- _SOURCE MATERIAL_

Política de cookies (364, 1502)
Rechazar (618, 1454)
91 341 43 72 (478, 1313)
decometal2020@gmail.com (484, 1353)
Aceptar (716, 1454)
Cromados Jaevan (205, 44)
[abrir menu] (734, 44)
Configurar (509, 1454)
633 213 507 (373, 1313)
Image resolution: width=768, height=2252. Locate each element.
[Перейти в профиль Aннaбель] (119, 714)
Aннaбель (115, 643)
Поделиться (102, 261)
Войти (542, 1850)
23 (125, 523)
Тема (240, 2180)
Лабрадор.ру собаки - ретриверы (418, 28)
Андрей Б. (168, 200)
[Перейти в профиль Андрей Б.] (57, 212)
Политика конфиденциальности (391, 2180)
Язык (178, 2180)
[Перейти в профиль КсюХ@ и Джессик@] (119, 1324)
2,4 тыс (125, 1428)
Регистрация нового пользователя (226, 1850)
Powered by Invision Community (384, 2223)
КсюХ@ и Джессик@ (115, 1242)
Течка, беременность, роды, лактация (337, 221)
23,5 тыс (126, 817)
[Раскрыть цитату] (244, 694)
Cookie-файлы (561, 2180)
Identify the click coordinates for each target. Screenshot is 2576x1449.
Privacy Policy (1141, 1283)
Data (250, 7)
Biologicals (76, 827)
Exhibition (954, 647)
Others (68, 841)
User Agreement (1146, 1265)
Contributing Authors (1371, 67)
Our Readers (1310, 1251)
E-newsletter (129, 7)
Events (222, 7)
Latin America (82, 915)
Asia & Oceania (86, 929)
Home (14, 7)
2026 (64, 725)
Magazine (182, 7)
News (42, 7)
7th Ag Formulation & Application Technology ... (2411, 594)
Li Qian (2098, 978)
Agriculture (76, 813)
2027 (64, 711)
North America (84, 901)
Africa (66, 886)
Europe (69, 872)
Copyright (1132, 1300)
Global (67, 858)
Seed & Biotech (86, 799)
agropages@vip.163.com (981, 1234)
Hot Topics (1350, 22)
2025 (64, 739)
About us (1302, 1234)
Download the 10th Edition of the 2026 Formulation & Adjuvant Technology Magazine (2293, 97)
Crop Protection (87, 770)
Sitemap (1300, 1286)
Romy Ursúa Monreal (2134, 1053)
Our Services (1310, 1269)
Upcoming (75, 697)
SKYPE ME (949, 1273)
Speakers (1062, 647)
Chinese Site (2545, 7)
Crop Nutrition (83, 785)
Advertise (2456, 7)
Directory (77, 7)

- _THE PROBLEM_
Word for word, write out every record.

- _ANSWER TO THIS TASK_
Política de cookies (364, 1502)
Rechazar (618, 1454)
91 341 43 72 (478, 1313)
decometal2020@gmail.com (484, 1353)
Aceptar (716, 1454)
Cromados Jaevan (205, 44)
[abrir menu] (734, 44)
Configurar (509, 1454)
633 213 507 (373, 1313)
Image resolution: width=768, height=2252. Locate each element.
[Перейти в профиль Aннaбель] (119, 714)
Aннaбель (115, 643)
Поделиться (102, 261)
Войти (542, 1850)
23 (125, 523)
Тема (240, 2180)
Лабрадор.ру собаки - ретриверы (418, 28)
Андрей Б. (168, 200)
[Перейти в профиль Андрей Б.] (57, 212)
Политика конфиденциальности (391, 2180)
Язык (178, 2180)
[Перейти в профиль КсюХ@ и Джессик@] (119, 1324)
2,4 тыс (125, 1428)
Регистрация нового пользователя (226, 1850)
Powered by Invision Community (384, 2223)
КсюХ@ и Джессик@ (115, 1242)
Течка, беременность, роды, лактация (337, 221)
23,5 тыс (126, 817)
[Раскрыть цитату] (244, 694)
Cookie-файлы (561, 2180)
Identify the click coordinates for each target. Screenshot is 2576x1449.
Privacy Policy (1141, 1283)
Data (250, 7)
Biologicals (76, 827)
Exhibition (954, 647)
Others (68, 841)
User Agreement (1146, 1265)
Contributing Authors (1371, 67)
Our Readers (1310, 1251)
E-newsletter (129, 7)
Events (222, 7)
Latin America (82, 915)
Asia & Oceania (86, 929)
Home (14, 7)
2026 (64, 725)
Magazine (182, 7)
News (42, 7)
7th Ag Formulation & Application Technology ... (2411, 594)
Li Qian (2098, 978)
Agriculture (76, 813)
2027 (64, 711)
North America (84, 901)
Africa (66, 886)
Europe (69, 872)
Copyright (1132, 1300)
Global (67, 858)
Seed & Biotech (86, 799)
agropages@vip.163.com (981, 1234)
Hot Topics (1350, 22)
2025 (64, 739)
About us (1302, 1234)
Download the 10th Edition of the 2026 Formulation & Adjuvant Technology Magazine (2293, 97)
Crop Protection (87, 770)
Sitemap (1300, 1286)
Romy Ursúa Monreal (2134, 1053)
Our Services (1310, 1269)
Upcoming (75, 697)
SKYPE ME (949, 1273)
Speakers (1062, 647)
Chinese Site (2545, 7)
Crop Nutrition (83, 785)
Advertise (2456, 7)
Directory (77, 7)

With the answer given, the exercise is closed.